Set down the entries exactly. No line may differ from its source.
━━━ DATA EXCERPTS ━━━
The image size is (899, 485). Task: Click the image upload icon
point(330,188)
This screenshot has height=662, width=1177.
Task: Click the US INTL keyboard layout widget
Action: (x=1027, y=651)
━━━
== EXPECTED ANSWER ==
The image size is (899, 485). Task: Click the image upload icon
point(330,188)
This screenshot has height=662, width=1177.
Task: Click the US INTL keyboard layout widget
Action: (x=1027, y=651)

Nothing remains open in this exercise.